Из этого «но» надо было делать вывод, что Валентина Борисовна знала. Сестра покосилась на меня и сказала, что она что-то читала и ей показалось интересным.
— Не знаю, — капризно возразила Валентина Борисовна. — У меня свое мнение: не люблю! И с обратным заключением никогда не соглашусь. Вы раздевайтесь, — предложила она мне поприветливее, а сестре посоветовала: — Подумайте — и придете к такому же мнению. Не зря же я его и читать не стала.
Сестра ничего не ответила, а мне пришло в голову, что работает она недавно и Валентина Борисовна спешно обращает ее в свою веру. Казалось бы, какое дело ей до этой женщины, которая явно дорабатывает до пенсии, была далека и от Сахалина, и от чтения и поддерживала разговор из вежливости. Как новенькая, она не слышала того, что было известно всем в поликлинике: Валентина Борисовна увлекалась литературой, что выражалось в основном в осведомленности о личной жизни писателя. Коллеги относились к этому довольно спокойно, старались, вероятно, избегать литературных разговоров, и однажды я слышал, как одна медсестра сказала другой: «Тяк!» — и они похихикали.
Я стоял полураздетый и ждал.
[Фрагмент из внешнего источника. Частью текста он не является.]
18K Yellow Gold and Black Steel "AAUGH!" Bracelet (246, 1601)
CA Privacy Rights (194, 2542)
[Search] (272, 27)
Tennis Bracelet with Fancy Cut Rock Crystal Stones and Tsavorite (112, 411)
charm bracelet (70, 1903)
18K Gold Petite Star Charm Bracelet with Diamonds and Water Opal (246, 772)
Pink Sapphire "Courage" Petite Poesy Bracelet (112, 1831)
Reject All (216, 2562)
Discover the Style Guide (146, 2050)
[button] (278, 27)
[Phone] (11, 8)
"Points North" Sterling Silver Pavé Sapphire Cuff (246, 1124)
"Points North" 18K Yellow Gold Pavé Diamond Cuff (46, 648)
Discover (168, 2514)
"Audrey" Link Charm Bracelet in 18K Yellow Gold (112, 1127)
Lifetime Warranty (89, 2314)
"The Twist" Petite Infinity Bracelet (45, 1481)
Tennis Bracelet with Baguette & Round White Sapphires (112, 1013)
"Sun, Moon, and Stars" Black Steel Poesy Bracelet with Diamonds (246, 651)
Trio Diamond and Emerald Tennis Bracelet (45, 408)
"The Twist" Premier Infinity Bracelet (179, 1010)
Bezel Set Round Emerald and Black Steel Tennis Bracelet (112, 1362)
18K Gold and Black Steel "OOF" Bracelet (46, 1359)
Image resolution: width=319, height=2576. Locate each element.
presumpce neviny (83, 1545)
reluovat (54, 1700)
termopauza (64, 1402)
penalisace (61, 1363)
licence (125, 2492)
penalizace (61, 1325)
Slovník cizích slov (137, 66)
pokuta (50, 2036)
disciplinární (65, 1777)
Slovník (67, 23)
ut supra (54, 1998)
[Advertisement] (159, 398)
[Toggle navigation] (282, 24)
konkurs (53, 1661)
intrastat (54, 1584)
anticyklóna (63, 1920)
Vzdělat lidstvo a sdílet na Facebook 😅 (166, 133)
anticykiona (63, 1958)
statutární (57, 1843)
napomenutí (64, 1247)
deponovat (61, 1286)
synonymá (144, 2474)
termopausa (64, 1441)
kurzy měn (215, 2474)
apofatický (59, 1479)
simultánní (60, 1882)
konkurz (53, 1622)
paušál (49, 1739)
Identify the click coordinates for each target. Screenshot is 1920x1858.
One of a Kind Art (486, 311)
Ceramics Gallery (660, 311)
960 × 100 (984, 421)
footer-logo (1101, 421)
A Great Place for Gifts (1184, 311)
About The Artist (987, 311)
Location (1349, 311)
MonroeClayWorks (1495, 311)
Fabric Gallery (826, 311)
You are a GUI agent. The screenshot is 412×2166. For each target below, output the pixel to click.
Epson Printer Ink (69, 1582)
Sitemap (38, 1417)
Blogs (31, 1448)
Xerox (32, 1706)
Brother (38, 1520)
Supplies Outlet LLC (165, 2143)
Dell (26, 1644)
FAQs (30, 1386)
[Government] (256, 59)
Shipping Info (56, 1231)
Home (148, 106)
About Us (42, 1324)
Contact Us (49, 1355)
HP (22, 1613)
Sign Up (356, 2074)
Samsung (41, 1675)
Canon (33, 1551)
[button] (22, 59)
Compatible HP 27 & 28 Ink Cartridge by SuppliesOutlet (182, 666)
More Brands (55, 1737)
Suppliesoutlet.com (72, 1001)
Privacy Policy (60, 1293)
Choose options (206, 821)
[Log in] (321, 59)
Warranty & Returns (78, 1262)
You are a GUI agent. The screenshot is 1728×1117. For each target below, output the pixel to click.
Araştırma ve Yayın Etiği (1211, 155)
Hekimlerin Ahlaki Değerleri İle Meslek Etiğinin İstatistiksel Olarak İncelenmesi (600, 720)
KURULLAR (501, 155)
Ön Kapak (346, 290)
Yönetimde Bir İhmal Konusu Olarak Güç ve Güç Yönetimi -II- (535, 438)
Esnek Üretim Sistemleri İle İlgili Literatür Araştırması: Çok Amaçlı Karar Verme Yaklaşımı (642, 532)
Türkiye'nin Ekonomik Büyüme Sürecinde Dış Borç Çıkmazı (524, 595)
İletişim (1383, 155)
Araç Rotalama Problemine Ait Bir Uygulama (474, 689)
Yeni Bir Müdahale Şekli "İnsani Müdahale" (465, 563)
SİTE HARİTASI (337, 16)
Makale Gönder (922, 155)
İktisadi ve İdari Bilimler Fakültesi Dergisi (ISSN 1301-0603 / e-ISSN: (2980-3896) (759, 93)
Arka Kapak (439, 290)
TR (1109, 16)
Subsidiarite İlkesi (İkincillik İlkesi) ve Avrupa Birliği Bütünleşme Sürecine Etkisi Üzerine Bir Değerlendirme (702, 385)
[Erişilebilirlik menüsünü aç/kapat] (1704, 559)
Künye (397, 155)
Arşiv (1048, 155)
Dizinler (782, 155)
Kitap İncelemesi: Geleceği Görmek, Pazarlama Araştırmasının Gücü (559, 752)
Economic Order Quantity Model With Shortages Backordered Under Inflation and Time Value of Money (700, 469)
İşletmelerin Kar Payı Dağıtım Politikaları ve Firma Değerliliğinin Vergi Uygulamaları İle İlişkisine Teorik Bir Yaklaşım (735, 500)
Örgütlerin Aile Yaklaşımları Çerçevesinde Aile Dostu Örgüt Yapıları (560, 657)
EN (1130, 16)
Валентина Борисовна не торопилась. Она раскрыла мою книжку, полистала ее и, словно бы что-то вспомнив, зыркнула на меня. В этот момент сестра осторожно сказала, что, в общем-то, можно и ничего не читать, поскольку чтение ума не прибавляет, да и глаза беречь надо.
— Нет, — не согласилась Валентина Борисовна. — Но вот его я читать не собираюсь.
Смелое заявление, напоминающее известное «не ндравится». Присутствовать при таком разговоре не очень-то удобно вообще, к тому же еще и стоишь почти голый. Но быстрый взгляд Валентины Борисовны я все же заметил, хотя он и не насторожил меня: у каждого доктора своя система.
— Протянем ручки вперед, — сказала Валентина Борисовна, вставая из-за стола. — Ладошки вверх! Закроем глазки, достанем кончик носа, оскалимся... Так!
Она проверила мои рефлексы, вернулась к столу, и видно было, что-то ее расстроило. Она не предложила мне одеваться, листала книжку с сегодняшними записями, рассматривала их, а затем повернулась ко мне.
— Вы... — начала она, но тут же замолчала, снова заглянула в книжку и только после этого спросила: — Вы поняли, о ком мы говорили?
И довольно радушно улыбнулась.
Надо было прикинуться дураком — такие, как Валентина Борисовна, больше всего ценят именно эту категорию, — и она учла бы это в дальнейшем, но я ответил, что прекрасно понял.
— Да? — удивилась она так, будто бы я решил непосильную задачу. — Какое ваше мнение? Но — правду, и только правду!
Я понял, что мои дела плохи: такой призыв вызывал во мне недоверие.
— Что же вы молчите? Если у вас другое мнение, очень даже интересно.
— Другое, — ответил я, подумав, что здесь было бы лучше обойтись мнением Валентины Борисовны. — Не понимаю, как можно судить, не читая, да еще и валить все в кучу: и поездку, и женщин...
— Личность накладывает отпечаток!
Она захлопнула мне рот этой фразой, и весь ее вид говорил, что она имеет право судить.
— Вот тяк! — приписала Валентина Борисовна себе еще одну победу. — Спорить со мной тяжело.
— Что там тяжело — невозможно!
Улыбка слетела с ее лица, рот приоткрылся, она взглянула на сестру и, казалось, сейчас закричит: «Караул! Наших бьют!»
— Вы бы... это... — начала сестра, но я перебил ее, сказав, что из этого кабинета судить легко, особенно если стоит раздетый человек.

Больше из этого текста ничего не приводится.